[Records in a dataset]
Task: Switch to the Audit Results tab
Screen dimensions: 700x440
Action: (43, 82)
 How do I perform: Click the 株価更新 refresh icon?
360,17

# Set problem:
Write out every line of the listing above again, requests included, and shift each coordinate in the answers by adding 40 to it.

# Solution to this exercise:
Task: Switch to the Audit Results tab
Screen dimensions: 700x440
Action: (83, 122)
 How do I perform: Click the 株価更新 refresh icon?
400,57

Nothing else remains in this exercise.